For example, if SEARCH-ALL (StrongForth's replacement for the ANS Forth word FIND) shall be used to find a word with a given name in the dictionary, you need to write something like the following, because " stores strings in the CONST memory area, wheras SEARCH-ALL expects the name of the word in the DATA memory area:

: ... " THIS-NAME" TRANSIENT 0 CODE-FIELD SEARCH-ALL ... ;

There's actually a second version of TRANSIENT for strings located at addresses of data type CFAR-ADDRESS:

: TRANSIENT ( CFAR-ADDRESS -> CHARACTER UNSIGNED
  -- CDATA -> 2ND 3RD )
  TUCK TRANS-BOTTOM SWAP MOVE TRANS-BOTTOM SWAP ;

Now let's get back to pictured numeric output. The variable

>TRANS ( -- DATA -> CDATA -> CHARACTER )

contains a pointer to the current position within the transient area. At the beginning of a pictured numeric output conversion, this pointer is initialised with TRANS-TOP. Subsequently, it grows character by character towards TRANS-BOTTOM until number conversion is finished.
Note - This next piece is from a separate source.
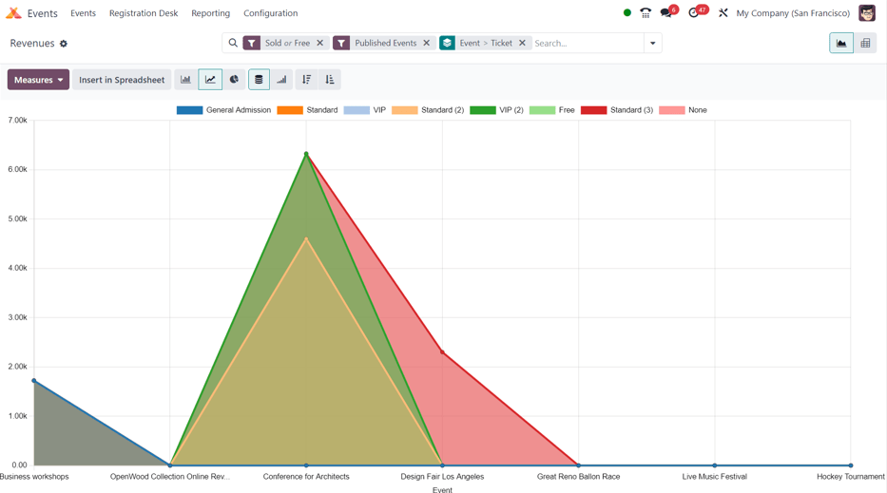Click the Standard (3) red legend swatch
Since the longest pictured numeric output is a 32 characters long binary number plus sign character, there's normally no risk that the pointer runs out of the 34 bytes long transient area. Nevertheless, StrongForth's version of HOLD checks if >TRANS runs out of the transient area:

: HOLD ( CHARACTER -- )
  >TRANS @ TRANS-BOTTOM >
  IF -1 >TRANS +! >TRANS @ !
  ELSE DROP -17 THROW
  THEN ;

An interesting detail is the usage of DROP to remove the CHARACTER item immediately after ELSE. Isn't THROW supposed to clear the stack contents anyway? Sure, but From the compiler's point of view, THROW is just an ordinary word that consumes an item of data type SIGNED. If DROP were not present, the compiler would complain that the two branches of the conditional clause do not have the same stack effect, which prevents joining the two branches after THEN.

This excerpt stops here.